An otherwise Functional Silvia is on my bench.
It was blowing the electrics at a friends flat. This is a new place with ground fault protection built into the fuse board.

I have to assume that the element outer is cracked somewhere though not visible. The element itself is intact, heating and reasonable dc resistance for stated power rating. Boiler is the earlier one with integral element.

The element to ground gives different measurements depending on which way around I do it using a multimeter. One way 2M+Ohms (potentially a pass) the other way is a lot lower and definitely the reason for the fail. Which makes me think it would present almost as a diode leaking on one half of the mains cycle. A fail anyway. Maybe the Ceramic insulator turns into a semiconductor when wet. Mentioning here as a basic test with a multimeter could potentially miss this.
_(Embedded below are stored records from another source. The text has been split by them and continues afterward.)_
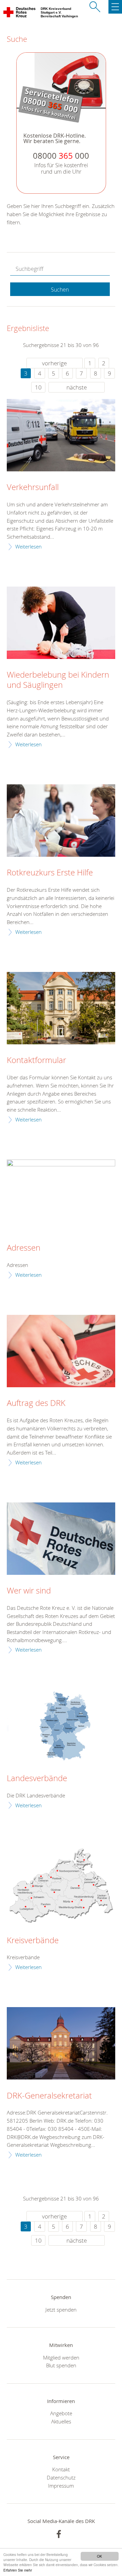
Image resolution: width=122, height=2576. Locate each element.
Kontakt (61, 2469)
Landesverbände (37, 1778)
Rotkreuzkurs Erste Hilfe (50, 873)
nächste (76, 387)
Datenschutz (61, 2477)
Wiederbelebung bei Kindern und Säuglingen (58, 680)
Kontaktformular (36, 1060)
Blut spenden (61, 2365)
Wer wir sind (29, 1591)
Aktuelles (61, 2421)
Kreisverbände (33, 1940)
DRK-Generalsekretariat (49, 2096)
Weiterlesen (28, 546)
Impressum (61, 2485)
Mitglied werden (61, 2357)
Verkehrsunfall (33, 487)
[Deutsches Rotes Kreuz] (20, 13)
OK (99, 2556)
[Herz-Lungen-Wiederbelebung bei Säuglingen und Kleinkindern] (61, 623)
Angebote (61, 2413)
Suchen (60, 289)
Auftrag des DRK (36, 1403)
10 (38, 387)
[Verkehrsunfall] (61, 435)
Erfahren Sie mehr (17, 2570)
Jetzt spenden (61, 2309)
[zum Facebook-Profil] (59, 2534)
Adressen (23, 1248)
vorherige (54, 363)
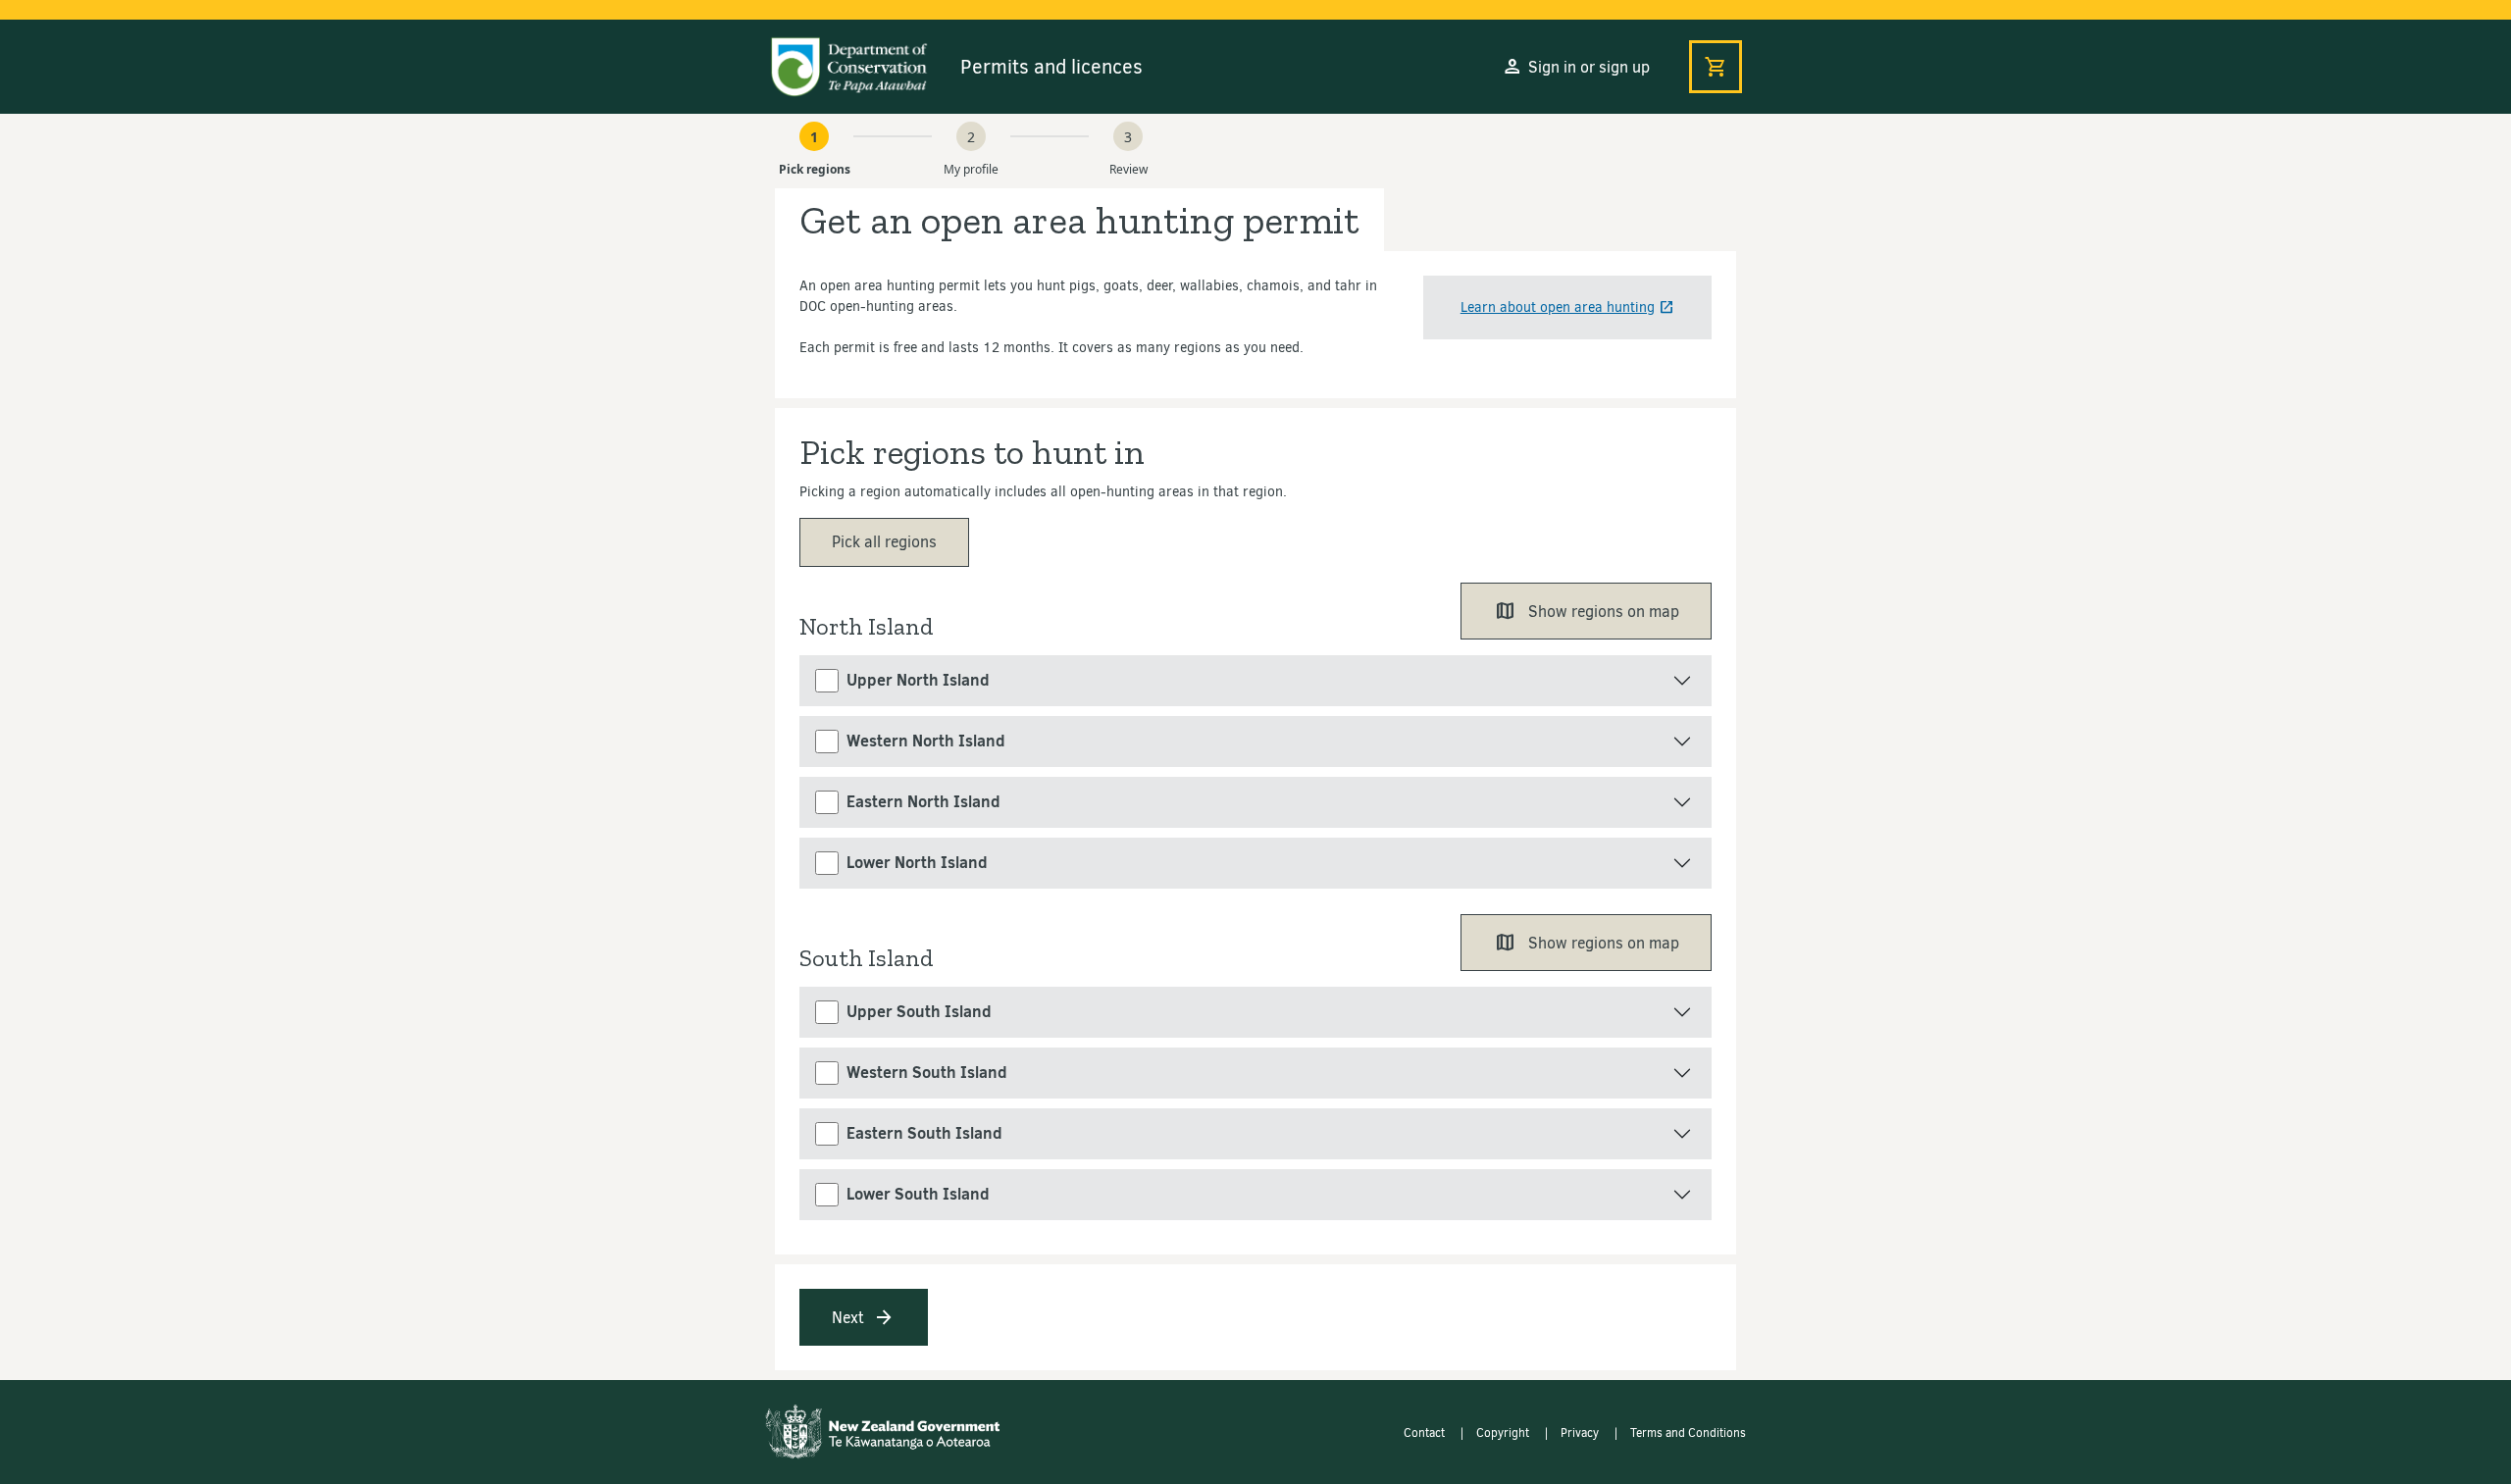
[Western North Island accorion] (1255, 741)
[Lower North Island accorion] (1255, 863)
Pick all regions (884, 542)
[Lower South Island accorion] (1255, 1194)
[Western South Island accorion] (1255, 1073)
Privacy (1581, 1433)
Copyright (1504, 1433)
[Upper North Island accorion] (1255, 680)
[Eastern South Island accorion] (1255, 1133)
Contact (1426, 1433)
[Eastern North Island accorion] (1255, 802)
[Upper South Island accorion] (1255, 1012)
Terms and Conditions (1688, 1433)
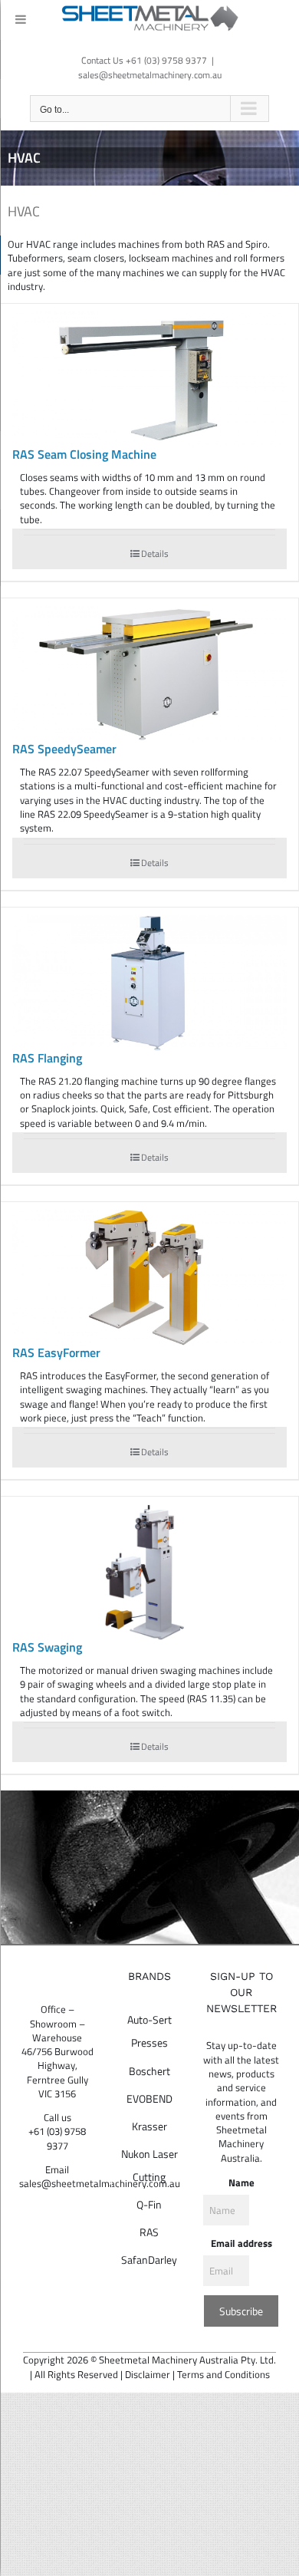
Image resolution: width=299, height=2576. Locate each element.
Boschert (149, 2071)
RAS (149, 2232)
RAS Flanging (47, 1058)
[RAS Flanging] (149, 983)
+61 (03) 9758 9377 (57, 2138)
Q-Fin (149, 2204)
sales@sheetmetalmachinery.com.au (150, 75)
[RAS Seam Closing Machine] (149, 379)
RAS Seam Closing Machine (84, 454)
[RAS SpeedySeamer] (149, 674)
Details (155, 553)
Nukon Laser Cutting (149, 2165)
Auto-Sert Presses (149, 2031)
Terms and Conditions (223, 2374)
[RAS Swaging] (149, 1572)
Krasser (149, 2126)
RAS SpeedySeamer (64, 749)
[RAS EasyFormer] (149, 1278)
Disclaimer (147, 2374)
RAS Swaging (47, 1647)
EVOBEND (149, 2098)
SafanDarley (149, 2260)
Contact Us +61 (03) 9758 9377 (144, 60)
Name (241, 2182)
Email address (241, 2243)
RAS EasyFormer (56, 1352)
Looking for a new boiler, element, pipe, gaskets etc I think, assuming a newer boiler (&pipe) will happily sit on the existing hardware. They appear to have been sensible in that sort of thing.
Anyone got suggestion of best place to buy from?


----------



## richardhx (Oct 2, 2019)

Good to see how people do not always get a reply. Perhaps it looked like I had it all sorted out...
Anyway. Worth looking on this forum as found Frank at Ferrari- Espresso very helpful after looking around at parts. Definitely worth talking to especially as my first coffee machine refurb.

Gave the frame a refresh with some paint as well as new rubber feet. Cut out the old element and put in a new element in place of the braised or welded in one. wiring was in pretty good condition but replaced one wire for easier fitting. These coffee machines really need a filter inline from the water tank.

In future, I think I would recommend just doing the whole boiler swap out, though that would have gotten close to the price of a newer albeit still second hand version. I look forward to learning about the next coffee machine I have to take apart ( that one is going to be a plumbed in commercial one).


----------